In the way that I experience the discipline and chastisement of the Lord, I always find myself forced from such beautiful utopias into the messiness of everyday life. Incidentally, this is also the philosophy espoused by Bruce Lee, who says, Be water, my friend, and resists the colonizations of personhood by, for example in Fists of Fury, kicking the sign that says, No dogs or Chinese, sky-high and then obliterates it. Obsessed as my mother may have been with the Jin Yong novels, I have found that the legends of the Condor Heroes celebrate reality as it is in the sense of building a home on passionate love much more than the fantastic descriptions of kung-fu fighters flying in the air with swords. Lewis and Tolkien are not creating parallel universes like Warcraft; they are offering analogical worlds by which everyday life is cast in a new light so that the basic virtues of courage and loyalty, precisely those promoted by Jin Yong and Bruce Lee, can be celebrated in a technological world. There are spirits here too, Gaia even in Captain Planet, but they are not a parallel world.

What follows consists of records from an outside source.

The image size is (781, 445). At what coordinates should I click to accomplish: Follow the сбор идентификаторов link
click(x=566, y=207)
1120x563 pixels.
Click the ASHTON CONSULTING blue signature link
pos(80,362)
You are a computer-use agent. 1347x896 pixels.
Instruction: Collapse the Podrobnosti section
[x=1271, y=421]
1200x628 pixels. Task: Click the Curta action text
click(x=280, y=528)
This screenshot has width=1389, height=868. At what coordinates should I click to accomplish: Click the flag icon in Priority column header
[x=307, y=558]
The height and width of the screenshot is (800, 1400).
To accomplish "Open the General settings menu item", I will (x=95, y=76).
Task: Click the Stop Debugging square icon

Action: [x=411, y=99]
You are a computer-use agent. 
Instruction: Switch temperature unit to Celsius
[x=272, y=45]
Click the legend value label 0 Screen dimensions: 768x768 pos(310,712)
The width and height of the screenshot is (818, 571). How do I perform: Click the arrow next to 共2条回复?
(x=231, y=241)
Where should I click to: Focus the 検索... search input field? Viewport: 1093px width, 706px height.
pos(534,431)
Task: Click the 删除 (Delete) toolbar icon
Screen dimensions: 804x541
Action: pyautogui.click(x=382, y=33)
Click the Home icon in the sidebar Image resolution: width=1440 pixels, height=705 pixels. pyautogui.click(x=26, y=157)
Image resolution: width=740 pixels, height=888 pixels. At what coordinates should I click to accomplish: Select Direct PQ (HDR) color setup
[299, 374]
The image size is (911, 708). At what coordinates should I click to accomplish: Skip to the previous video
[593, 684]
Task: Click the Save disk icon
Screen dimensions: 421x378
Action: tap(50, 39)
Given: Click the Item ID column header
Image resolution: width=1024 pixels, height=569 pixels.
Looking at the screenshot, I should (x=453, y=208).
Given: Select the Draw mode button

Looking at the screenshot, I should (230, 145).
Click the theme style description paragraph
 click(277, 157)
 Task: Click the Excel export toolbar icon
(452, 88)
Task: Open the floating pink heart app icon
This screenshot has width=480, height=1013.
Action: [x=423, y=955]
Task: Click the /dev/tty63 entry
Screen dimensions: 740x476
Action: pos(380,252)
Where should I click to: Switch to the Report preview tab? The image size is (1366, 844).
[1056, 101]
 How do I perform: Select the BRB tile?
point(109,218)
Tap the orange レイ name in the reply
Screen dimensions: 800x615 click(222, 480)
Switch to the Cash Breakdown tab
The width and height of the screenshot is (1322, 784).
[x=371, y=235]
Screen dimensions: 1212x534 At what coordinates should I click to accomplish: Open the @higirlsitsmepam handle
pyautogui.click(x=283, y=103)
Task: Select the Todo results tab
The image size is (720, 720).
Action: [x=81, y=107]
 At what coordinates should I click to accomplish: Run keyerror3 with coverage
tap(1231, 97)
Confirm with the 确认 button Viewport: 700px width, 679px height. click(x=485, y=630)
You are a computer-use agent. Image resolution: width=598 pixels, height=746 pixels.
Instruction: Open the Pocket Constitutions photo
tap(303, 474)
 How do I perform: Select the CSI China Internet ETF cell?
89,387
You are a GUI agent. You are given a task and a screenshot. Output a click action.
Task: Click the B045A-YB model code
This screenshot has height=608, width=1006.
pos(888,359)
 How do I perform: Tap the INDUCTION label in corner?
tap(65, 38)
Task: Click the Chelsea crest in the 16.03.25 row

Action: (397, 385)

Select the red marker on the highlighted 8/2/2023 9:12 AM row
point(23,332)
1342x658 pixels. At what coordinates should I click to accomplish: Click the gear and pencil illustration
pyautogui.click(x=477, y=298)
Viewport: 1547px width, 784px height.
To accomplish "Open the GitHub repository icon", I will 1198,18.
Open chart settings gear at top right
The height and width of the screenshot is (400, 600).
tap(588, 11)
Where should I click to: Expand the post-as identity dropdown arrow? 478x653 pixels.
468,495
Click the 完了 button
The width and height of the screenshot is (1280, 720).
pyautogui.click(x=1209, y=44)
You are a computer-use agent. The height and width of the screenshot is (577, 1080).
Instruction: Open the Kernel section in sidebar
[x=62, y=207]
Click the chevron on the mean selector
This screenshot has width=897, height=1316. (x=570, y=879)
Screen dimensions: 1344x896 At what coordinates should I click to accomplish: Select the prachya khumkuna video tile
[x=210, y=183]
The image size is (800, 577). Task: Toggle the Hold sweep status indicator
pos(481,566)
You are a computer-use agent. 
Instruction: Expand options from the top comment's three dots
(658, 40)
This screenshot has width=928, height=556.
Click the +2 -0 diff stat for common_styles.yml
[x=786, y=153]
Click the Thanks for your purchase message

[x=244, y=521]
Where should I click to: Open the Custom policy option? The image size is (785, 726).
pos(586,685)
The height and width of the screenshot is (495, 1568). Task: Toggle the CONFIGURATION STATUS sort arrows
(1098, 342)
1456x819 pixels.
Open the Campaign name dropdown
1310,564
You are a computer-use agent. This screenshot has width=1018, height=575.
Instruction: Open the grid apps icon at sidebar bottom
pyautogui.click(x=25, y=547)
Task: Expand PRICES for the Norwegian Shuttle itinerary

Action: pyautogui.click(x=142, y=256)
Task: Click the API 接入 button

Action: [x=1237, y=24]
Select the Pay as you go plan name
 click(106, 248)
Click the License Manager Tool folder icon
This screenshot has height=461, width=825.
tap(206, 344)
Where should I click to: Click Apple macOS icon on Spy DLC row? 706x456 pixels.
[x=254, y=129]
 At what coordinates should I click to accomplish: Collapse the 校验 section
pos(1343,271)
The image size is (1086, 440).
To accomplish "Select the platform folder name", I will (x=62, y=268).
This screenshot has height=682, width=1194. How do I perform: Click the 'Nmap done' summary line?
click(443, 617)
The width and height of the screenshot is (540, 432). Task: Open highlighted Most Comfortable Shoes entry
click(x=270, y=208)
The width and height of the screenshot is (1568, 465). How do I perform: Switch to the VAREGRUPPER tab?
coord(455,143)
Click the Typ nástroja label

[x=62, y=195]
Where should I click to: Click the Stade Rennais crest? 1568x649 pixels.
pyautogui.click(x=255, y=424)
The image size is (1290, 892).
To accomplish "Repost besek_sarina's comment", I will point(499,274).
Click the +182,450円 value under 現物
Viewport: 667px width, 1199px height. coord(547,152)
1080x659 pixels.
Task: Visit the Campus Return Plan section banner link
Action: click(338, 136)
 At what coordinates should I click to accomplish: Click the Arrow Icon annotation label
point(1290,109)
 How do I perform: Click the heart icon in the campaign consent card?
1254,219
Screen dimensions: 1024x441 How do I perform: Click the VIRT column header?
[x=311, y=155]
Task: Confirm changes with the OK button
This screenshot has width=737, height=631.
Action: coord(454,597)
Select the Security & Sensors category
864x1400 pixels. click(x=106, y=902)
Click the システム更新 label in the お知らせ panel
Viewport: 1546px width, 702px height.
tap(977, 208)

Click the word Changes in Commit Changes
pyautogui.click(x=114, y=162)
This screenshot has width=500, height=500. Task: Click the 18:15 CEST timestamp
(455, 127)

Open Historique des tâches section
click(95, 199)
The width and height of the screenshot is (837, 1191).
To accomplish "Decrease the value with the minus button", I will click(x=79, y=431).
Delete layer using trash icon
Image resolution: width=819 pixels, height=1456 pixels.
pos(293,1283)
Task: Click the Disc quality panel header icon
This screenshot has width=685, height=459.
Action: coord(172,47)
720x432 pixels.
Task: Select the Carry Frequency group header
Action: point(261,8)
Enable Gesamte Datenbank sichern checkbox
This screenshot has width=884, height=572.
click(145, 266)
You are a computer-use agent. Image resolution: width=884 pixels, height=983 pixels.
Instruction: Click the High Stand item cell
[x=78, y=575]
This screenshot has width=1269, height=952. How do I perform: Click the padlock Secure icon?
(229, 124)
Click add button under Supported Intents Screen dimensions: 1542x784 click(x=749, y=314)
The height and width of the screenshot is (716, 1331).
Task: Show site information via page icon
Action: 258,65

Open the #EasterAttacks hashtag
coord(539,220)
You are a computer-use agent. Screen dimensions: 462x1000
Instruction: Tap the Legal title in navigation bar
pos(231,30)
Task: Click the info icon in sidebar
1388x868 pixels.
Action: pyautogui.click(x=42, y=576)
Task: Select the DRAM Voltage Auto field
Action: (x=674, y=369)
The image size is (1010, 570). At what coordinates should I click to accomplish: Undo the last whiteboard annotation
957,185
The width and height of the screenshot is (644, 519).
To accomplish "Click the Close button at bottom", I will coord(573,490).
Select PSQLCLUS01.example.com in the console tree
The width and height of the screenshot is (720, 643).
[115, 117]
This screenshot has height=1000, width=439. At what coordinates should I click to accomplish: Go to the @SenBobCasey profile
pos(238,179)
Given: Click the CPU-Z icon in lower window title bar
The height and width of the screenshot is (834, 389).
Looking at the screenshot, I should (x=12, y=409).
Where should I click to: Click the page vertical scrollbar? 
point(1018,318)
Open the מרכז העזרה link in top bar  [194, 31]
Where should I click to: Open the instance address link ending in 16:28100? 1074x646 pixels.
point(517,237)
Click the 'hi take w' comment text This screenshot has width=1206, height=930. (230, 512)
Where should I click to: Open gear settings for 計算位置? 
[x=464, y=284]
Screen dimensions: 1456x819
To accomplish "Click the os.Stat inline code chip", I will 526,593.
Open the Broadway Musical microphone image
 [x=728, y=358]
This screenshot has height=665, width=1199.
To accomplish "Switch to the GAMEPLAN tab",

They are signs that the supernatural constitutes the real, and that that reality is grounded and ordered in love.
God’s approach to me is very strict, I feel like my revisitation of my childhood is telling me, because he wants me to be a scholar of everyday life. The calling here is not aspirational: I do not know whether I will ever become a deacon or a priest, although I now know that I am already a cantor, and I cannot tell from this job market whether things will eventually work out for me in a permanent way in academia, although I do know that I am publishing, teaching, and offering my intellect in service to the world. I also know that I have a sense of dutiful love, passion even, for those I love – my wife, our families, our churches, our friends, our colleagues, those in whose communities we find ourselves. In a world of aspirational fantasy and false utopias, God has repeatedly interrupted my psychic dreams and grounded me among people on the earth.
In this way, I reclaim my childhood journey alongside the way of the heart I grew up with in Chinese Christianity. From mocking my parents’ theology as attributing God with capricious inconsistency about matters as trivial as popular culture, I honour them, finding in their formulation the theological truth that perhaps the Lord wanted me to see all along. God is strict with me because he wants me to be a lover, to have two feet on the ground instead of having my head stuck in a dream world of fantasy that is more real than the people who love me. This is the chastening of love, and to these mighty acts of God in my life as a child I offer my Christian testimony.